# Why do cats "bite" their tounge?



## SpiralHorn (Aug 31, 2011)

I've noticed that after Monkey gives herself a good washing, she'll sit there for a few seconds and hold her tongue between her teeth, with the tip sticking out. Is this a form of flehming? Her mouth isn't open. It's like she just forgets to put her tongue back in her mouth. She get's this look on her face like she's confused about something (that may just be my imagination though, haha).


----------



## princessbear (May 19, 2011)

All my cats have done that as well... I've often wondered about it. Maybe we'll get an answer here...


----------



## ~Siameseifuplz~ (May 6, 2007)

I've always thought they just get distracted by something in mid lick and so they pause.

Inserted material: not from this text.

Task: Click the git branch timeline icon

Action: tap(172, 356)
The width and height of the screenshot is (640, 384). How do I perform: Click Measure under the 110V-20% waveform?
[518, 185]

It usually looks like a thought popped into their mind at that moment, like they forgot they were supposed to do something important and just remembered it.


----------



## Zortch (Dec 1, 2011)

Sometimes our cat will leave it with the tip stuck out for a few minutes haha, too cute.
I googled it once and it seems common, the only potential explaination that I found was that the cat just forgets to put it back in...not very satisfying though.


----------



## lyle (Oct 28, 2010)

*If you could . .*

lick the bridge of your nose like a cat can, you might not get it all back in your mouth sometimes either ;-)

But it's prob two ways. I catch my cat(s) giving me the "what wet bush did you just crawl out from under" look on occasion.


----------